Source material -
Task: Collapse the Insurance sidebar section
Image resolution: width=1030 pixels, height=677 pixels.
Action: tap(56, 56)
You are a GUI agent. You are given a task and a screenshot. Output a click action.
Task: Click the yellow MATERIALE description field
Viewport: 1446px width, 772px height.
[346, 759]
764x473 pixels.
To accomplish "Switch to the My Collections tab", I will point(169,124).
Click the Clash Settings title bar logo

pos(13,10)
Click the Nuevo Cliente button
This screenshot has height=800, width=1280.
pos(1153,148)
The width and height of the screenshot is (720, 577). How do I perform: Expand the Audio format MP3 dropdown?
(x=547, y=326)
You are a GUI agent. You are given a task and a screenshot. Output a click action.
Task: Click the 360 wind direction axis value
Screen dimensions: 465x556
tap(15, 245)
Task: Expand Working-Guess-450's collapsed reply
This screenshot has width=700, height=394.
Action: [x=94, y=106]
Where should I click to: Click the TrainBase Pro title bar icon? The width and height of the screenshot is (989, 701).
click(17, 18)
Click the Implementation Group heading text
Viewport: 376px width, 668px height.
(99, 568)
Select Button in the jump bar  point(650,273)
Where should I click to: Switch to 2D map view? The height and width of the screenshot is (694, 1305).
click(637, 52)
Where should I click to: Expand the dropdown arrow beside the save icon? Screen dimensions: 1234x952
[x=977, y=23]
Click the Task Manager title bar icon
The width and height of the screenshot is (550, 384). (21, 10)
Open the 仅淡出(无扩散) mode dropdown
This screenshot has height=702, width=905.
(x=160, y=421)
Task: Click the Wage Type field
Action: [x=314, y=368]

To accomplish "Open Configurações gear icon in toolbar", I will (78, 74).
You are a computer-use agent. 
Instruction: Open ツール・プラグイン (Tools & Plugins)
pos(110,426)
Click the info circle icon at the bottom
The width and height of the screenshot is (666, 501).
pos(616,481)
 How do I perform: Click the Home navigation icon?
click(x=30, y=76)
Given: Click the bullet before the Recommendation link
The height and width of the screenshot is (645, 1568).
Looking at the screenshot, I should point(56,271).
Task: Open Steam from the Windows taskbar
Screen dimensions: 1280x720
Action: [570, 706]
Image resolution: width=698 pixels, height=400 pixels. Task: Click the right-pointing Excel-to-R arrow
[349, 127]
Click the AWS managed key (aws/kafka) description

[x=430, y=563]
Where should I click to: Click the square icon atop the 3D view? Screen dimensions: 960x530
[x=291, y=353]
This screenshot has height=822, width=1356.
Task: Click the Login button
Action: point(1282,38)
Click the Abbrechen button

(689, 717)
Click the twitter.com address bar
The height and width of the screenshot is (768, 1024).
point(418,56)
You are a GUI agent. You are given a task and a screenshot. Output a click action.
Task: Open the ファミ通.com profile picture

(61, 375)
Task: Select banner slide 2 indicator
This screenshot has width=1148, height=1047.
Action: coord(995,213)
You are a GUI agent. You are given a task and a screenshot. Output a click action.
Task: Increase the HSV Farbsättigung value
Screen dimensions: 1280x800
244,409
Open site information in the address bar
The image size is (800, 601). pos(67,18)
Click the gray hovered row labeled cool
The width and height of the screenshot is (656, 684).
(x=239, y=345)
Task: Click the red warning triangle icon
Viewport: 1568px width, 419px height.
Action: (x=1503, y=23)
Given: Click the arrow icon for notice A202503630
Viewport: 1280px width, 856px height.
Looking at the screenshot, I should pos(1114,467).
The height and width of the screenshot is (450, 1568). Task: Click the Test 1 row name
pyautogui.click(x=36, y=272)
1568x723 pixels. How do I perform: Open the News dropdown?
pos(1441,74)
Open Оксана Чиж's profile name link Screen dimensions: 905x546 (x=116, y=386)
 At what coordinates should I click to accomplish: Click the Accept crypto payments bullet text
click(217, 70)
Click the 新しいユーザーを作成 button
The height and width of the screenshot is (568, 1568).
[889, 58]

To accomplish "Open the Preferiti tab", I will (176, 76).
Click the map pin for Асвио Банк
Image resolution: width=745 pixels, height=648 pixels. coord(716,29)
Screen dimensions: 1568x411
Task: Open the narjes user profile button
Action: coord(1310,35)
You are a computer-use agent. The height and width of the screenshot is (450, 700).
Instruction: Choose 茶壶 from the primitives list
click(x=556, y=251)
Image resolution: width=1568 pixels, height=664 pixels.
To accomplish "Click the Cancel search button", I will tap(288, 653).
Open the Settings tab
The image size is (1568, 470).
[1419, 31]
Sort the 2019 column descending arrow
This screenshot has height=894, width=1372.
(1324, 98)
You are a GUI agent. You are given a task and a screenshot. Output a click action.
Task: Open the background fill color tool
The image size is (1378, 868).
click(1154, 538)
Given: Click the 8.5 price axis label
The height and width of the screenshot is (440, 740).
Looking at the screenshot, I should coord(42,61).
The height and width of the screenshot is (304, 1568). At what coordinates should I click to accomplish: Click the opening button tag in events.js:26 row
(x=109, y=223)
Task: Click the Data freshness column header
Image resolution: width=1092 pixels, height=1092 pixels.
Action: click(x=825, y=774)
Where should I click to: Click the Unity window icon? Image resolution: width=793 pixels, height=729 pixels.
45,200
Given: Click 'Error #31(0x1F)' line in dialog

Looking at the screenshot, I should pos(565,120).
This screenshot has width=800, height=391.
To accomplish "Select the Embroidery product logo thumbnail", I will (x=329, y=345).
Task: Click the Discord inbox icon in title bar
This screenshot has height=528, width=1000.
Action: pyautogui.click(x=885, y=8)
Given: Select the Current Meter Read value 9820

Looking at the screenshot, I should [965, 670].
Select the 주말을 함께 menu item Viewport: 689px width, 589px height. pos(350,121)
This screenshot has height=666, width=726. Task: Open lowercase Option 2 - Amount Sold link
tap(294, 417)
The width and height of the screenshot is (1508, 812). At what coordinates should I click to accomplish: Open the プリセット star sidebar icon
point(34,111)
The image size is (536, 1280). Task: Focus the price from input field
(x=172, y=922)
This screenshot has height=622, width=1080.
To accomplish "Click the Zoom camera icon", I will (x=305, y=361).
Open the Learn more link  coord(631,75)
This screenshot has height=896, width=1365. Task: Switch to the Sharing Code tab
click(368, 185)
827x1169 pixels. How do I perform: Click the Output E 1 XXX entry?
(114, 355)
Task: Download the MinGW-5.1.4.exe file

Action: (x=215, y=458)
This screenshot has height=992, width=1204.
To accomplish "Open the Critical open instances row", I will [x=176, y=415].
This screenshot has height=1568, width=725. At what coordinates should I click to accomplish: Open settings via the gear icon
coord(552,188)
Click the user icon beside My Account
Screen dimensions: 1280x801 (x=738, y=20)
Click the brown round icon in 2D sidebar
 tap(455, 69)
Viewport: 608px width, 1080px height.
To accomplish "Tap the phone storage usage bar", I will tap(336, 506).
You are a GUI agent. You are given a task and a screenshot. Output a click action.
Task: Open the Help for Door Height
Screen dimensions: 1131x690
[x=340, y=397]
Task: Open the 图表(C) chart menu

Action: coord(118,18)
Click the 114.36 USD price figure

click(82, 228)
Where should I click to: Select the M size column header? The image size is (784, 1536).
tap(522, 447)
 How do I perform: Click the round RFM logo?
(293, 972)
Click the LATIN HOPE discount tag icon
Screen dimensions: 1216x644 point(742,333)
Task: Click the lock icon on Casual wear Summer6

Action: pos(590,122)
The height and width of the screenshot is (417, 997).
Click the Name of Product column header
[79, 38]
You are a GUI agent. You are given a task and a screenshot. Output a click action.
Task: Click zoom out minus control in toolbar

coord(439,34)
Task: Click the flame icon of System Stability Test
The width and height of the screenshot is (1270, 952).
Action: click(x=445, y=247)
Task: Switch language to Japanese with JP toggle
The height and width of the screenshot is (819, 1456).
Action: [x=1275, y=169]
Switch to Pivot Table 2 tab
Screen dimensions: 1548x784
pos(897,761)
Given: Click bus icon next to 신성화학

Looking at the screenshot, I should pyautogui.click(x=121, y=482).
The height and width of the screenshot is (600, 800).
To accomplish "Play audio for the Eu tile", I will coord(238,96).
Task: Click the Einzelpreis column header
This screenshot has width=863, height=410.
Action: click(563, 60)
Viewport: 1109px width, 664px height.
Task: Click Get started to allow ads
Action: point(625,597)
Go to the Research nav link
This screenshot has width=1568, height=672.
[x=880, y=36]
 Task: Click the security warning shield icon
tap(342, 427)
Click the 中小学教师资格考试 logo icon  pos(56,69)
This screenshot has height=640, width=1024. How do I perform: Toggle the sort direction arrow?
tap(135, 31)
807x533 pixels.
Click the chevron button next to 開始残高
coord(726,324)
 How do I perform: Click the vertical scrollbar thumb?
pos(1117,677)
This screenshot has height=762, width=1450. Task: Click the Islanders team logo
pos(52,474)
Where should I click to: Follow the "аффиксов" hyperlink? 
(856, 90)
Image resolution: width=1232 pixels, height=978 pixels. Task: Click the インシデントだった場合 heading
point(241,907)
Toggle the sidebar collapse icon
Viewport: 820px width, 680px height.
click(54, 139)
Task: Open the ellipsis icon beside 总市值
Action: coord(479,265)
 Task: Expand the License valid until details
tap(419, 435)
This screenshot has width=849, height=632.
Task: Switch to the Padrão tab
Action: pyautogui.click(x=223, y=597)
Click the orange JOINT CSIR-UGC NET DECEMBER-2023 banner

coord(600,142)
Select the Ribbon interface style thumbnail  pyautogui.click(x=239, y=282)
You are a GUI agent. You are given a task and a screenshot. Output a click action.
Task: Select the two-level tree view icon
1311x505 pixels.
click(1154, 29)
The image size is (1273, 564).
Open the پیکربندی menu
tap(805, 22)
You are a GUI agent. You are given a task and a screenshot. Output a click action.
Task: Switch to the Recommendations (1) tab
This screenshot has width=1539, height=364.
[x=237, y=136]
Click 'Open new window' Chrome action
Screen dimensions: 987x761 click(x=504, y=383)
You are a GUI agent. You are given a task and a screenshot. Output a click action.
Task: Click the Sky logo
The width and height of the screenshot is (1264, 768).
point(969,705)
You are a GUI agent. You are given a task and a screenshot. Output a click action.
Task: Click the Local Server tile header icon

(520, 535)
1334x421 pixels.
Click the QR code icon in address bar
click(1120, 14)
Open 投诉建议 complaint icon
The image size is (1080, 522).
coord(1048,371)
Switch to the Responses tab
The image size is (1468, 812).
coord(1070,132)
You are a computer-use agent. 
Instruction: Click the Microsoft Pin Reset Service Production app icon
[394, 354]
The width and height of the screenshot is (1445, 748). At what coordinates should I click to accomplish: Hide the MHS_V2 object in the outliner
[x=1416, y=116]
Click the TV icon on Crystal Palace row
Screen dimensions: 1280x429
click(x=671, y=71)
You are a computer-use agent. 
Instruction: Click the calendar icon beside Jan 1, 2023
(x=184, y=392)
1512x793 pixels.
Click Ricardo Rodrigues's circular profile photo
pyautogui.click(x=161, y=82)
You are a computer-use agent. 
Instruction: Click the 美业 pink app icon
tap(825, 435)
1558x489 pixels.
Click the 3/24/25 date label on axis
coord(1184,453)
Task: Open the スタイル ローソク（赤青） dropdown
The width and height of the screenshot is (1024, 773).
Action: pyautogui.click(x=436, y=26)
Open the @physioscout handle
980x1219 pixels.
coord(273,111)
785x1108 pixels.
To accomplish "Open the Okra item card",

What you have to do -
Your answer should be the lines of the listing above between the line holding "The width and height of the screenshot is (666, 501)." and the line holding "Click the twitter.com address bar", inclusive, restated word for word and alone.

Answer to the problem -
The width and height of the screenshot is (666, 501).
pos(616,481)
 How do I perform: Click the Home navigation icon?
click(x=30, y=76)
Given: Click the bullet before the Recommendation link
The height and width of the screenshot is (645, 1568).
Looking at the screenshot, I should point(56,271).
Task: Open Steam from the Windows taskbar
Screen dimensions: 1280x720
Action: [570, 706]
Image resolution: width=698 pixels, height=400 pixels. Task: Click the right-pointing Excel-to-R arrow
[349, 127]
Click the AWS managed key (aws/kafka) description

[x=430, y=563]
Where should I click to: Click the square icon atop the 3D view? Screen dimensions: 960x530
[x=291, y=353]
This screenshot has height=822, width=1356.
Task: Click the Login button
Action: point(1282,38)
Click the Abbrechen button

(689, 717)
Click the twitter.com address bar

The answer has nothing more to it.